Un lebbroso al minuto, forse due
In realtà nessuno può dire esattamente quanti siano i malati nel mondo. Quando si avviano piani di ricerca dei casi di lebbra in aree difficili da raggiungere, si continuano a scoprire tante persone affette dalla malattia, più di quanto non si pensasse. Tra loro, la percentuale dei bambini rimane alta. E questo significa che il livello d'infezione è alto.
La malattia è diffusa soprattutto in quella che viene definita la cintura della povertà . È un'area vasta del mondo, in cui vivono un miliardo e 300 milioni di persone che sbarcano il lunario con meno di un euro al giorno. Nel 2003 i nuovi malati registrati sono stati oltre mezzo milione (513.798); i malati sotto cura sono attualmente meno di mezzo milione (457.792). Se in totale, c'è una lieve diminuzione dei malati rispetto all'anno precedente, tuttavia in alcuni paesi i dati sono in aumento. In Angola, ad esempio, il numero di nuovi malati è aumentato improvvisamente. Ciò dimostra quanto sia necessario lavorare per individuare i casi nascosti.

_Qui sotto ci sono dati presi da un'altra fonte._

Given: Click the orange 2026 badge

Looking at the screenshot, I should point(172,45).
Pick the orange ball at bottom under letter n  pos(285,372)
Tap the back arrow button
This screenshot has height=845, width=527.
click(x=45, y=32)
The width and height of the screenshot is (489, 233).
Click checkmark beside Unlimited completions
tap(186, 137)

La lebbra è curabile, ma non è curata
Cos'è questa lebbra? È una malattia contagiosa causata dal mycobacterium leprae . Il bacillo è stato isolato nel 1873 da Gerhard Armauer Hansen . Da allora la malattia è definita Hanseniasi o Morbo di Hansen e i lebbrosi sono chiamati hanseniani. Parole usate dagli addetti ai lavori. I malati di lebbra, alla fine, restano lebbrosi .
Il bacillo, inizialmente, distrugge i nervi periferici provocando insensibilità; a causa dell'insensibilità vengono danneggiati i tessuti e si determinano le mutilazioni. Se non trattata, provoca danni progressivi e permanenti a pelle, nervi, arti ed occhi.

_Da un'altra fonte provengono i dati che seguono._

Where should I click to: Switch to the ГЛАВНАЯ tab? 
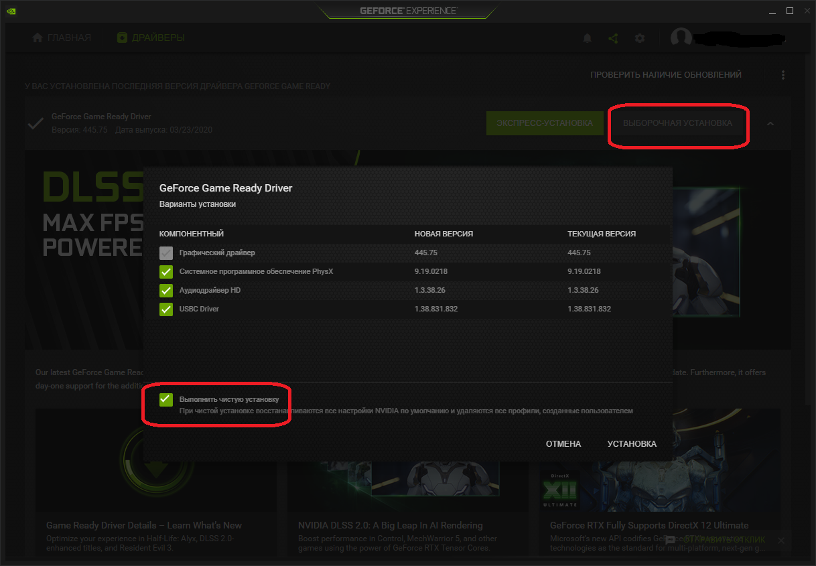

Da decenni, grazie a Dio e ai progressi della medicina, la malattia è perfettamente curabile. Ma ancora oggi sono tanti, troppi i malati che non sanno di cosa soffrono, né possono avere le cure di base per fermare la malattia e guarire. Dovunque, inoltre, questa malattia bolla le persone affette con il marchio indelebile del rigetto sociale. Anche se completamente guarite, esse restano socialmente emarginate: l'impurità della lebbra continua a contagiare, come uno spauracchio, la mente dei soggetti sani.
In che cosa consiste il rimedio
Effettivamente, della lebbra c'era d'aver paura. Non esistevano rimedi, se non il miracolo o l'attesa della morte. Chi non ricorda il commovente film che racconta il coraggio e la drammatica fine di “Padre Damiano”? Solo nel 1940, con il dapsone , si cominciò ad avere una cura, ma il farmaco andava assunto per tutta la vita e aveva il solo effetto di rallentare l'avanzata della malattia. È dai primi anni ‘80, con l'introduzione della polichemioterapia (rifampicina, clofazimina e dapsone ), che finalmente dalla lebbra si può guarire. Infatti, l'organizzazione mondiale della sanità - OMS - raccomanda la polichemioterapia dal 1981.
Il periodo d'incubazione del bacillo che causa la malattia è lungo: va dai 5 ai 20 anni . Il periodo di trattamento farmacologico dura da sei mesi a due anni. Si stima che circa 10 milioni di persone subiscano oggi le conseguenze fisiche, morali e sociali della malattia.
E il trattamento della paura? Guarire dalla cosiddetta lebbra sociale è un processo ancora più lungo. Occorre tanta informazione; occorre soprattutto amore e sensibilità. Il mondo occidentale, con un impegno minimo e un po' di buona volontà, potrebbe debellare in poco tempo malattia e paura.